(Stored data)
════════════════════
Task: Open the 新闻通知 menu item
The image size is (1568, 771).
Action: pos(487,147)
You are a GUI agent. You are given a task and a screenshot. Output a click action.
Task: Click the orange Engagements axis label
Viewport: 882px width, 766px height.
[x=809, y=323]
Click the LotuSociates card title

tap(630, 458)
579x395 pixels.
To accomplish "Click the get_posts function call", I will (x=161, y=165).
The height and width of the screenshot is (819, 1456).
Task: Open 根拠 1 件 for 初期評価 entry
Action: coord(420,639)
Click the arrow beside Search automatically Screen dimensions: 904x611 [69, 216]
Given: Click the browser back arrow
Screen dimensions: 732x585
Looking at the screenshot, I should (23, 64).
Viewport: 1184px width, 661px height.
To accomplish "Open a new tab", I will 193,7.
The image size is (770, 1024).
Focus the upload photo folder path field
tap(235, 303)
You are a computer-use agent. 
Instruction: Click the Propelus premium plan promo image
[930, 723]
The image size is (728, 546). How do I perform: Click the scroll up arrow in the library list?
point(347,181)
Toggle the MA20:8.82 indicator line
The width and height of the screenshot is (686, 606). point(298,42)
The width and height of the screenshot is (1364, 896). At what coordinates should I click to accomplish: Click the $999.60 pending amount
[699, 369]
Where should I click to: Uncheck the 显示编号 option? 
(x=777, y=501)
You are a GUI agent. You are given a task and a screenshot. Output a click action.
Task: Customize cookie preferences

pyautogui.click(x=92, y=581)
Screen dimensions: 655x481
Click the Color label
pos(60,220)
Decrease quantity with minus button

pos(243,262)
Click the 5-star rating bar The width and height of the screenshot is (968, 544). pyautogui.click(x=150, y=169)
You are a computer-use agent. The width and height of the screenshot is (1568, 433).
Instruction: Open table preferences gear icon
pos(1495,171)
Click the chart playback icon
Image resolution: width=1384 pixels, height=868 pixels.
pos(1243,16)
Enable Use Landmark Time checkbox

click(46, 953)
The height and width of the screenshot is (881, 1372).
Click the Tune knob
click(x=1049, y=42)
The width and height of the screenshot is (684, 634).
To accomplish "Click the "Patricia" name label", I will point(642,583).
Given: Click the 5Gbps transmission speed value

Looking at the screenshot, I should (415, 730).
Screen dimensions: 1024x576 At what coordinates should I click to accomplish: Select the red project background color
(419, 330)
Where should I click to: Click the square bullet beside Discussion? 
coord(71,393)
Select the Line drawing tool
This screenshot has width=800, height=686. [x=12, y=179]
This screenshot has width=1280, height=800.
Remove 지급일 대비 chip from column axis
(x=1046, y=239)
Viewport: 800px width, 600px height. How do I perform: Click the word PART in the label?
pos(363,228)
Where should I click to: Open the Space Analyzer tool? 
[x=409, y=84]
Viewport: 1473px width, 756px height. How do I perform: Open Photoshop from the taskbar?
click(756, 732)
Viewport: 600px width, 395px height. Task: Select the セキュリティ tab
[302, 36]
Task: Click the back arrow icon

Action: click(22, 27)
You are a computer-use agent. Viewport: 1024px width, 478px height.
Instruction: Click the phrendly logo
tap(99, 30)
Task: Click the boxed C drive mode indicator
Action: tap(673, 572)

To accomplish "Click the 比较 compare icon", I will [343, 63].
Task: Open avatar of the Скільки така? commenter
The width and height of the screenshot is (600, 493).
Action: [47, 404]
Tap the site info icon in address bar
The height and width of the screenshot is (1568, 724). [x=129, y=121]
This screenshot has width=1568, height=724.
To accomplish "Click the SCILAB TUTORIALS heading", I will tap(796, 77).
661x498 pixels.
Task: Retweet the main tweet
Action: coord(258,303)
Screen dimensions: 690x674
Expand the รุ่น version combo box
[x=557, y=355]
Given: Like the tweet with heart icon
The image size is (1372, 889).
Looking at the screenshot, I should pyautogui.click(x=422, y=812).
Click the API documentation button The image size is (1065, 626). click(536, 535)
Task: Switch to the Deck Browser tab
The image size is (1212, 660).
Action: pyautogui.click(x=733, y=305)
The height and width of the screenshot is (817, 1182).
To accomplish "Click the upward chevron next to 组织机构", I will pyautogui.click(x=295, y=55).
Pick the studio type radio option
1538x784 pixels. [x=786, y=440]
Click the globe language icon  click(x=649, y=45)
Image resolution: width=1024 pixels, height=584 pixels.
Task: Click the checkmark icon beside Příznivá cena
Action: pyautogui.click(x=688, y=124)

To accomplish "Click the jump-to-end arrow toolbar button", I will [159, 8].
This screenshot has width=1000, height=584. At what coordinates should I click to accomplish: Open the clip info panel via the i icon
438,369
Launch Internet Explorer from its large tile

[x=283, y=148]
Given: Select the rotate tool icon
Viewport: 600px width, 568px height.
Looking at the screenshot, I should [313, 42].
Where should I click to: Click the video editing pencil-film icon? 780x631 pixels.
════════════════════
-- Assigned task --
Scan the data above for the string "agent". Copy every line in which it appears.

-- Task output --
You are a GUI agent. You are given a task and a screenshot. Output a click action.
You are a computer-use agent. 
You are a GUI agent. You are given a task and a screenshot. Output a click action.
You are a computer-use agent. The width and height of the screenshot is (1568, 433).
You are a computer-use agent. Viewport: 1024px width, 478px height.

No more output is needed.